Kendi duygularımızın farkında olduğumuz gibi diğer insanların duygularının da farkında olarak yaşıyoruz. Sosyal ilişkilerimizi diğer insanların duygularını göz önüne alarak kuruyor ve devam ettiriyoruz. Bir açıdan baktığımızda, yaşamımızı belli duyguları yaşamak, belli duygulardan uzak kalmak üzere yönlendirdiğimizi görüyoruz. Hepimiz mutlu bir yaşam sürmeye çalışıyor, örneğin boş zamanlarımızda hoşumuza giden, bize güzel duygular yaşatacak etkinlikler gerçekleştiriyor, hoşumuza gitmeyen şeylerden uzak durmaya çalışıyoruz. Yönlendirebildiğimiz duyguların yanı sıra kontrolümüz dışında, bize sanki içimizde ikinci bir varlık varmış da aslında o varlığa aitmiş gibi gelen duygular da yaşıyoruz. İşte korku da böyle bir duygu.

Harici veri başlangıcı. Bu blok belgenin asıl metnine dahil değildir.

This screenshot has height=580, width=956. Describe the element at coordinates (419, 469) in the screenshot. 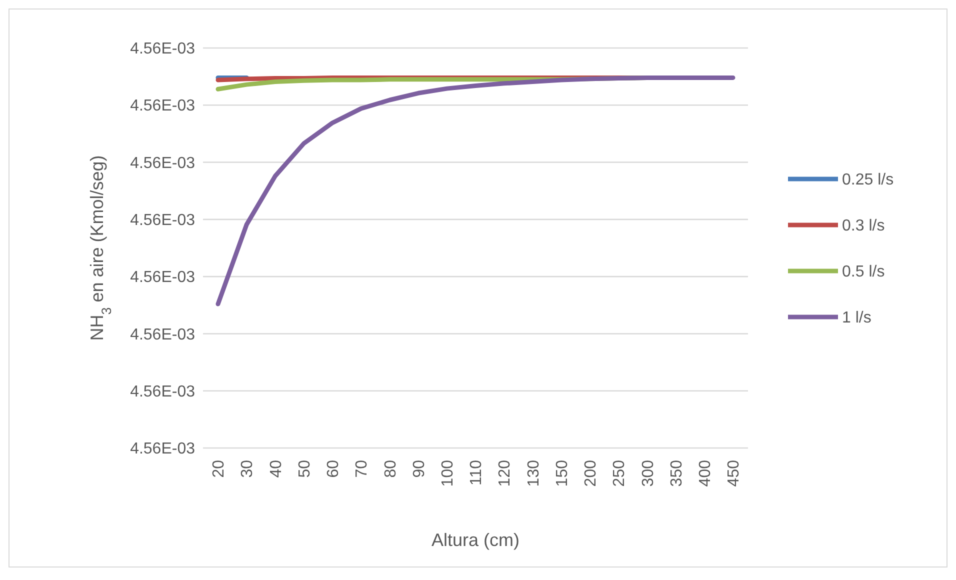

I see `x-tick-label: 90` at that location.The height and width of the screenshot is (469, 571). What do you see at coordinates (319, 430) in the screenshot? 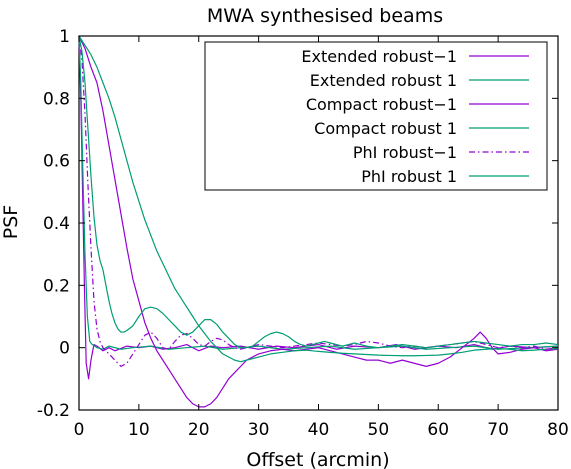
I see `x-tick-label-4: 40` at bounding box center [319, 430].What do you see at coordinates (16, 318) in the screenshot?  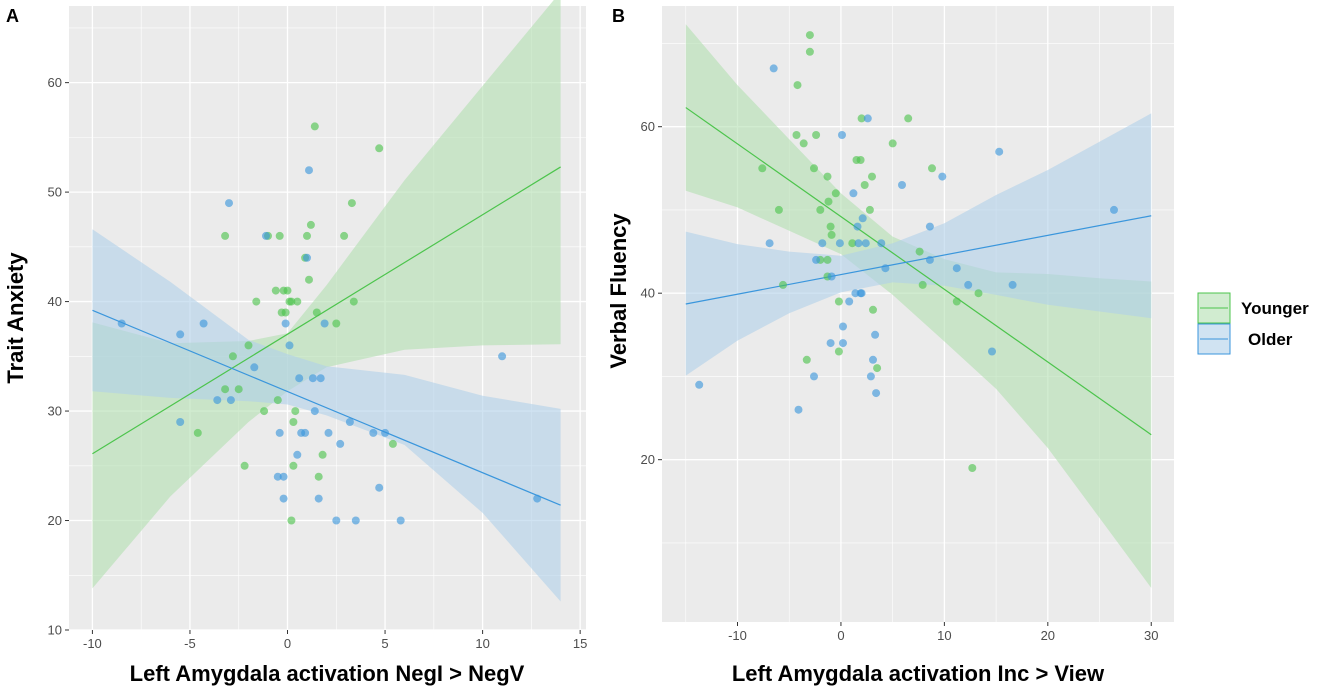 I see `y-axis-title-a: Trait Anxiety` at bounding box center [16, 318].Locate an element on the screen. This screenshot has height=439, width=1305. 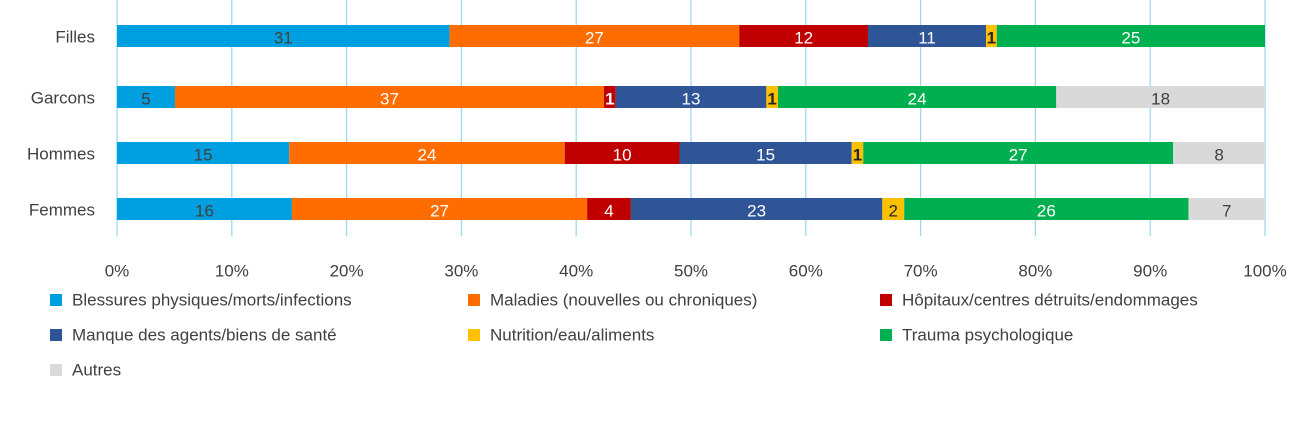
legend-label: Maladies (nouvelles ou chroniques) is located at coordinates (624, 300).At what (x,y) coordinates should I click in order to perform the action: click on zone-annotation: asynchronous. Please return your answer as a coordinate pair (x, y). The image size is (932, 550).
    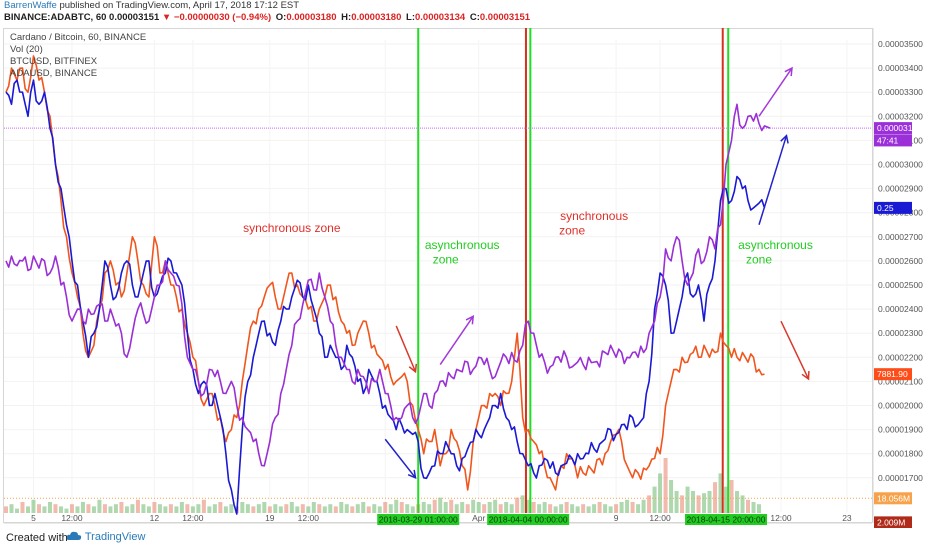
    Looking at the image, I should click on (462, 245).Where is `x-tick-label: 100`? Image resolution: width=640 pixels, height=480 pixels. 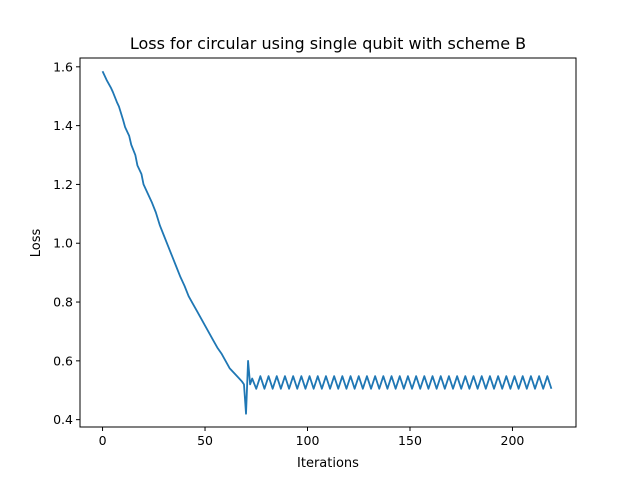
x-tick-label: 100 is located at coordinates (308, 440).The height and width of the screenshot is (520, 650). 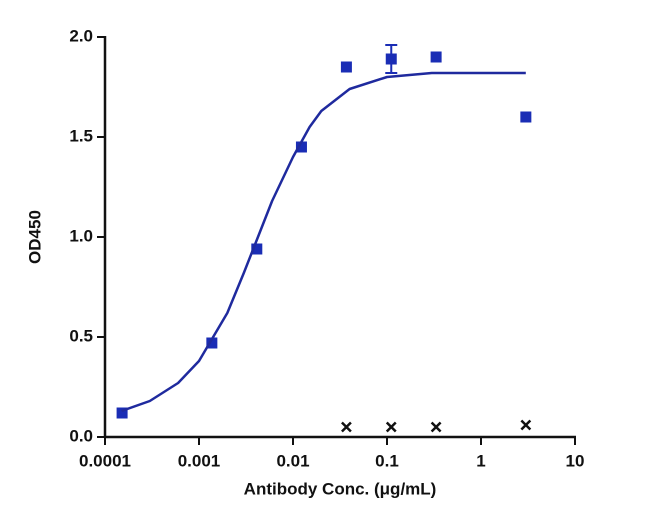 What do you see at coordinates (576, 460) in the screenshot?
I see `x-tick-label: 10` at bounding box center [576, 460].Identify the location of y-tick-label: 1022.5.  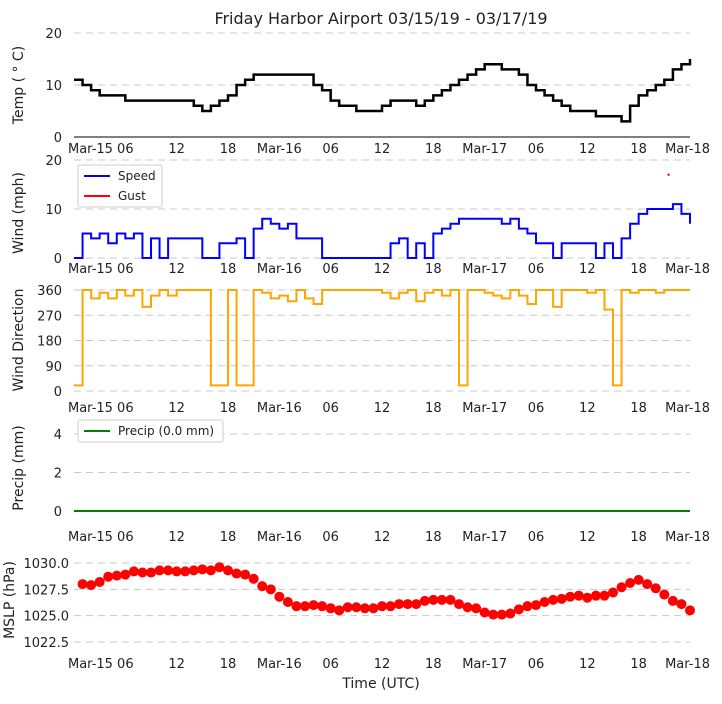
(47, 644).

Hayvanların da duygulara sahip olduğunu biliyoruz. Fakat insanlardaki duyguların hayvanlarda görmediğimiz çok daha karmaşık ve özel bir yanı var. Deniz kıyısında bir lokantada mehtabı veya gün batımını seyrederken hoş duygular yaşayan bir insan, bir filmde başkalarının başına gelen talihsizlikleri seyredip ağlayabiliyor veya Orta Doğu ve Kuzey Afrika’daki petrol kaynaklarının kontrolünün ele geçirilmesi için binlerce insanın öldürülmesinden büyük bir üzüntü duyuyor, dünyanın pek çok bölgesindeki insan hakları ihlallerinden rahatsızlık duyup adaletin sağlanmasını arzuluyor. Yine aynı insan müziği zevkle dinleyip sanat eserleri karşısında hayranlığını gizlemiyor.